### [Dataset entries]
* * * * *

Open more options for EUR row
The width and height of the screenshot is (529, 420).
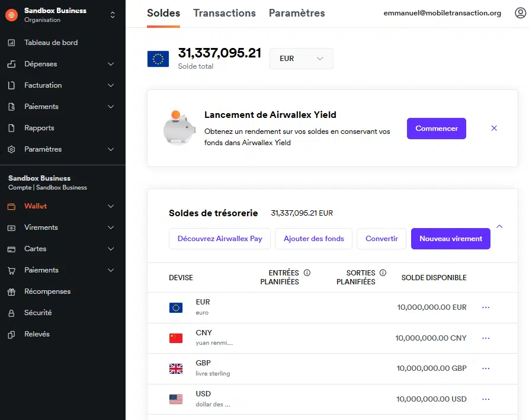coord(486,307)
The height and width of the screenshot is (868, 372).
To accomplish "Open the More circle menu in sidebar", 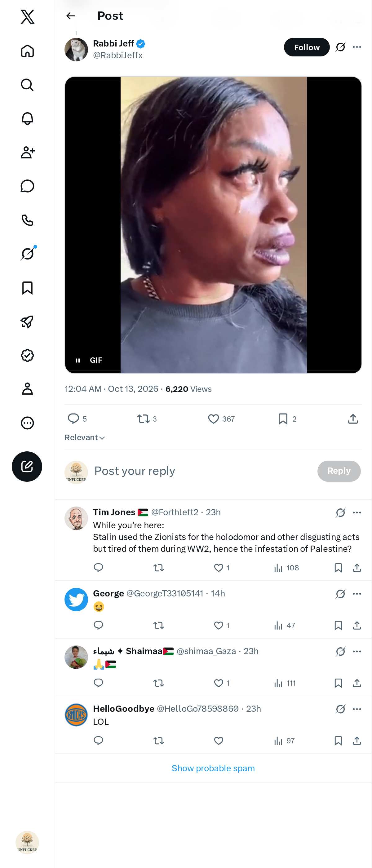I will pyautogui.click(x=27, y=423).
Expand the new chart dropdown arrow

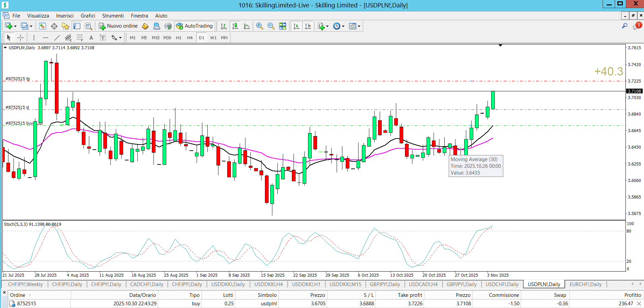[15, 26]
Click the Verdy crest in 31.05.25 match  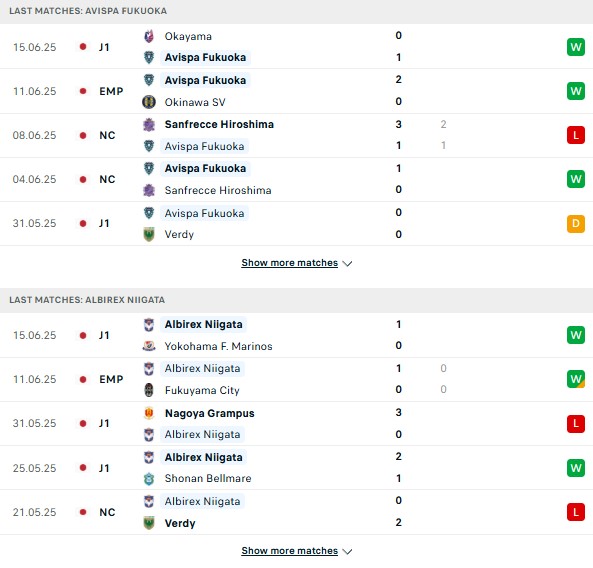[149, 234]
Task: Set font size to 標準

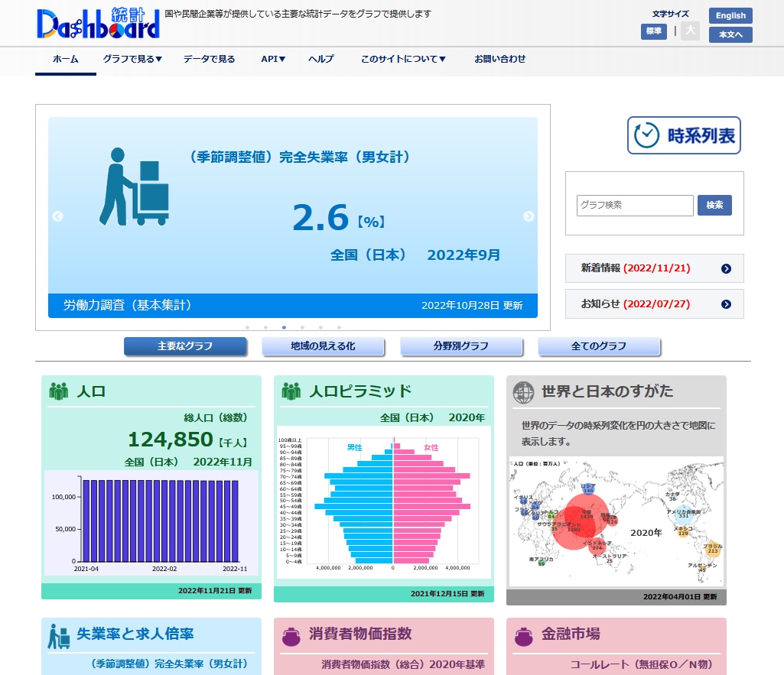Action: (653, 31)
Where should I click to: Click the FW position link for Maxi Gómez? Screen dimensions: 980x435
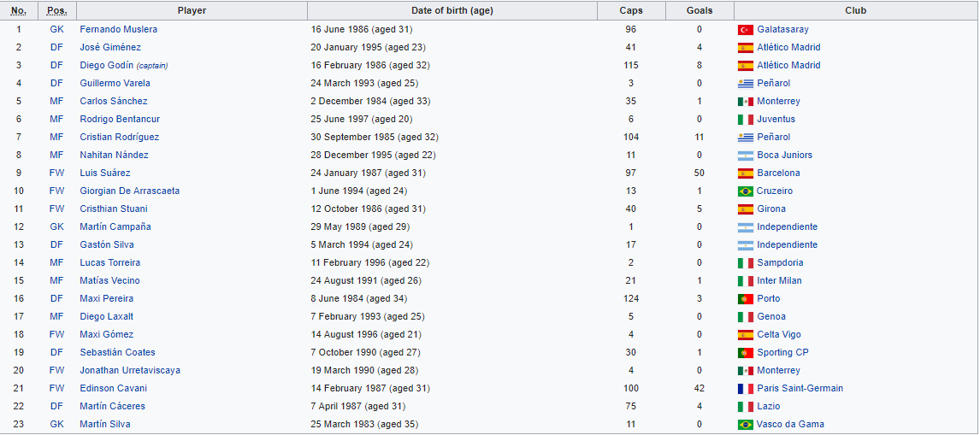point(57,335)
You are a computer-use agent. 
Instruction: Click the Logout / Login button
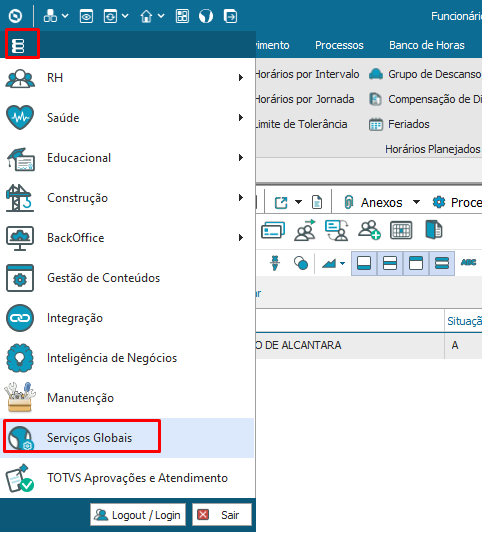[x=138, y=515]
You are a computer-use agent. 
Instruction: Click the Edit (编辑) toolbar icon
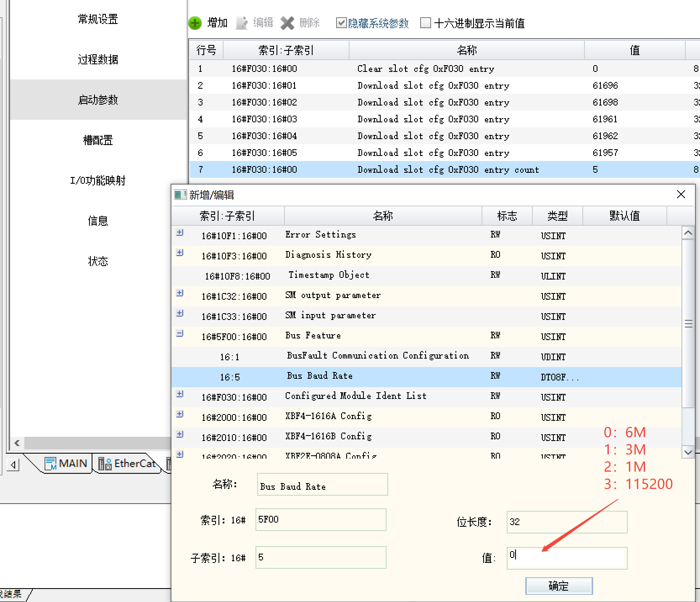[x=242, y=23]
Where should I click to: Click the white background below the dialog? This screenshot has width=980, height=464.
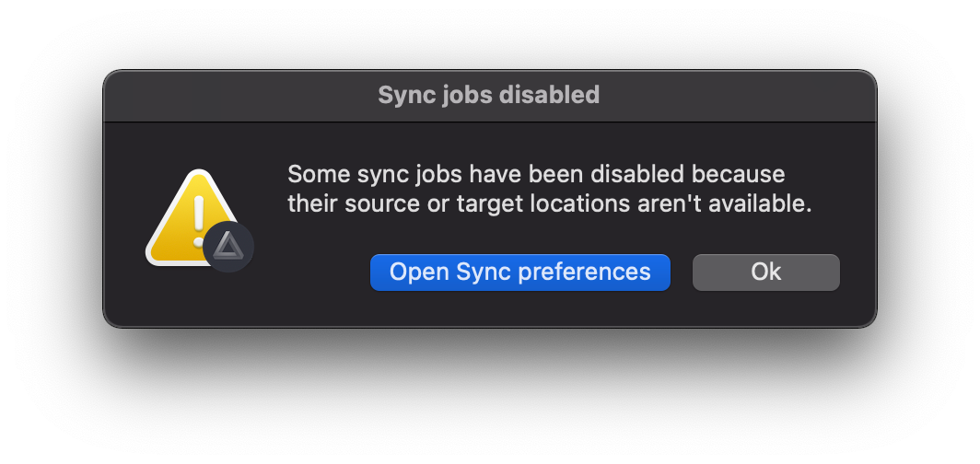[490, 412]
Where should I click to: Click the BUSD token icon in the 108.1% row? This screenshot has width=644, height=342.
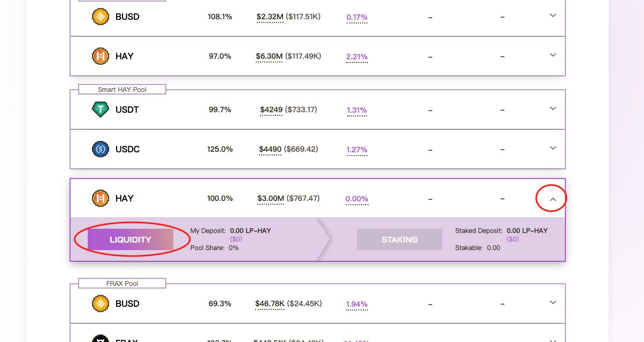click(x=101, y=17)
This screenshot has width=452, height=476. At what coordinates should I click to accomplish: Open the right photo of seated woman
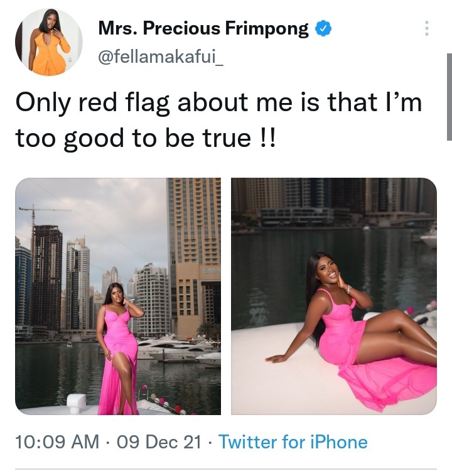tap(334, 296)
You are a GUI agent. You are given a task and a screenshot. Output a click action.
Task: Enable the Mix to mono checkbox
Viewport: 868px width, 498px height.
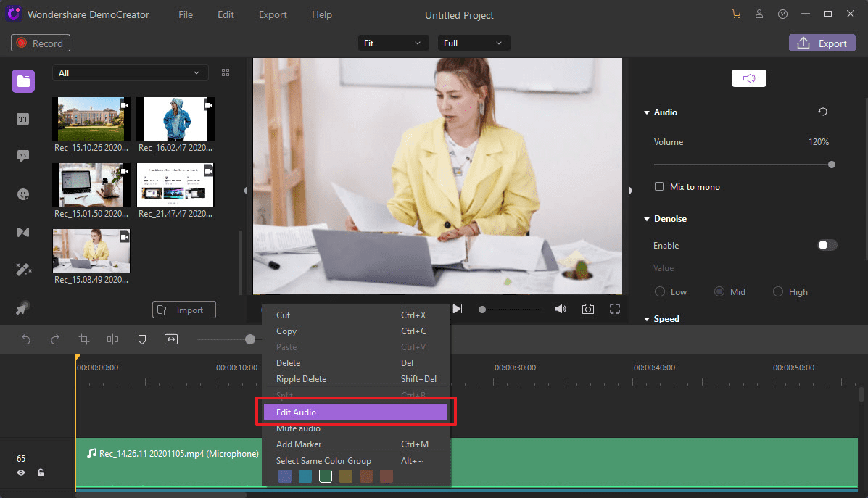tap(659, 186)
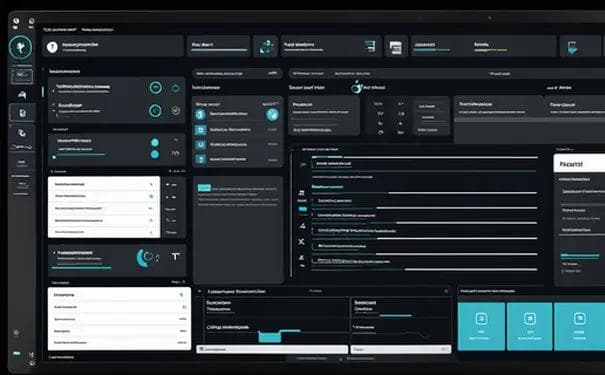Open the large teal-ringed circular sidebar logo
This screenshot has width=605, height=375.
[x=20, y=47]
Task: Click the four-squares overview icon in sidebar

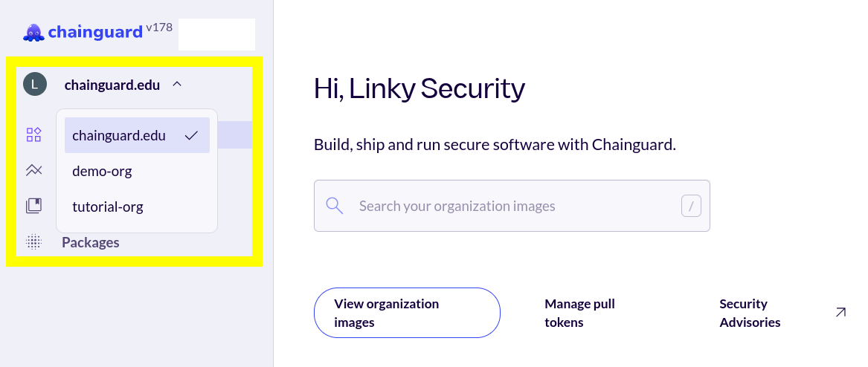Action: tap(33, 134)
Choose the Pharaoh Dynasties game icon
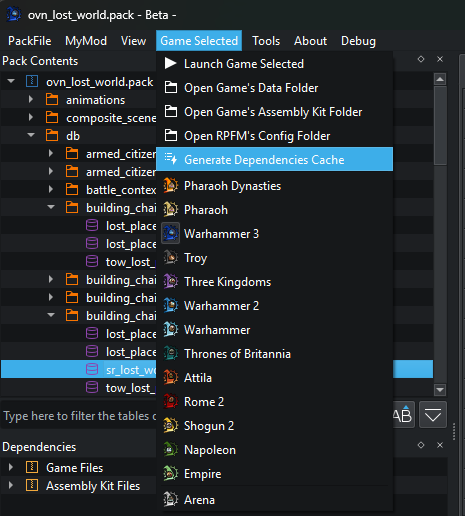This screenshot has height=516, width=465. [x=171, y=185]
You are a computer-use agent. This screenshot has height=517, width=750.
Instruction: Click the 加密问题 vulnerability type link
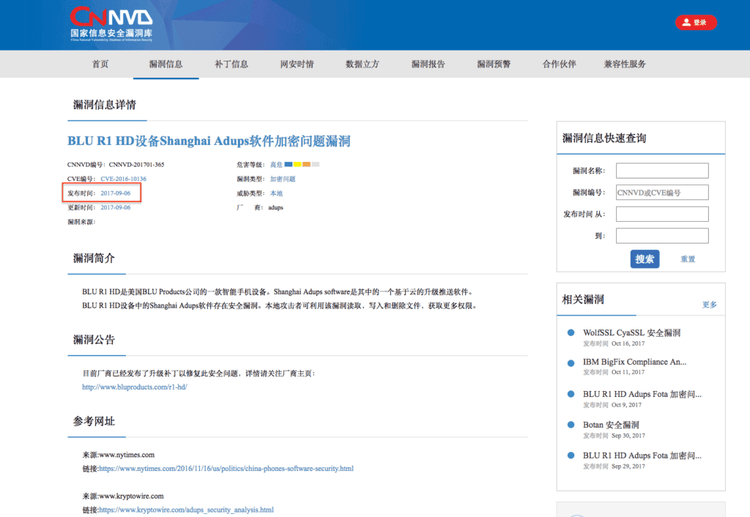283,178
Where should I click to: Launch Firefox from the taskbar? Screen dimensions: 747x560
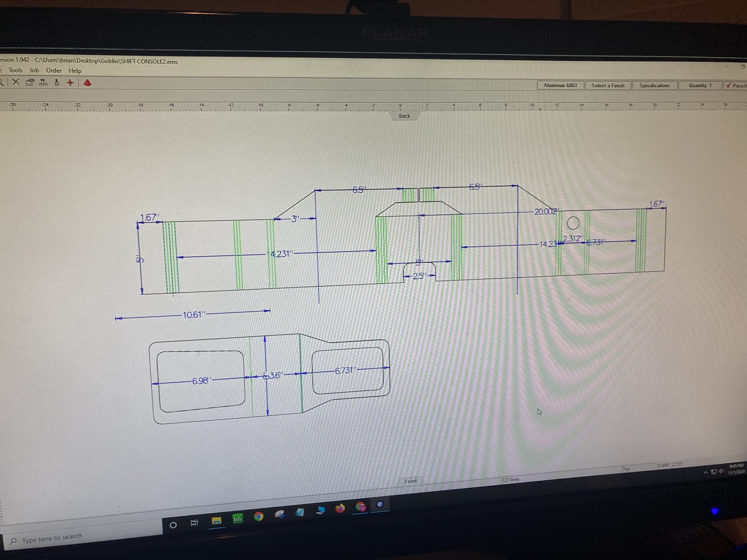[339, 508]
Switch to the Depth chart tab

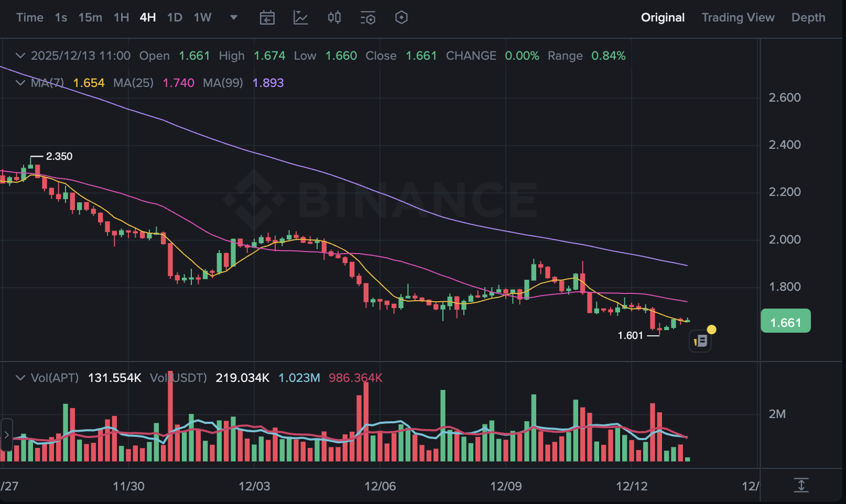pos(808,18)

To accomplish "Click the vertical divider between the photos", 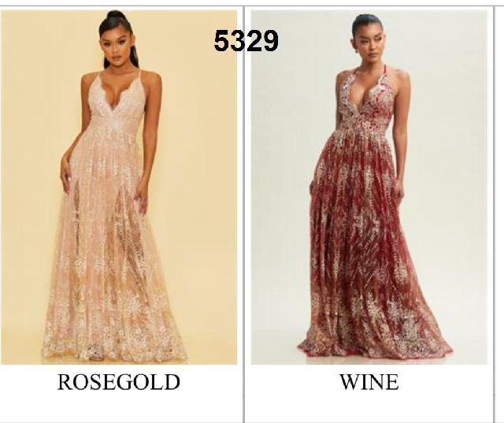I will 244,213.
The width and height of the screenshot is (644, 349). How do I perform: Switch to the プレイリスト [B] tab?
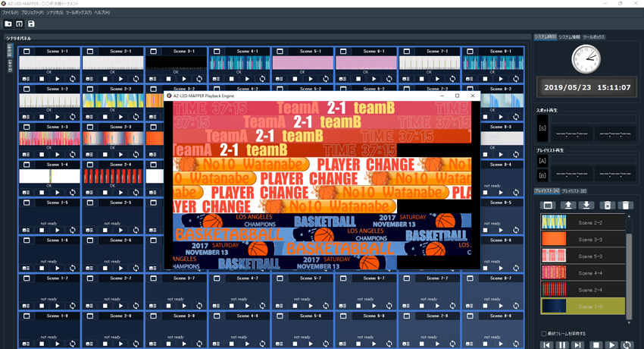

* * * * *

### [AIM OF THE TASK]
Check each line of the entries above for the string "agent", and return those that contain it.

### [SOLUTION TO THE EXERCISE]
You are a computer-use agent. 
You are a computer-use agent. 
You are a GUI agent. You are given a task and a screenshot. Output a click action.
You are a computer-use agent. This screenshot has height=517, width=750.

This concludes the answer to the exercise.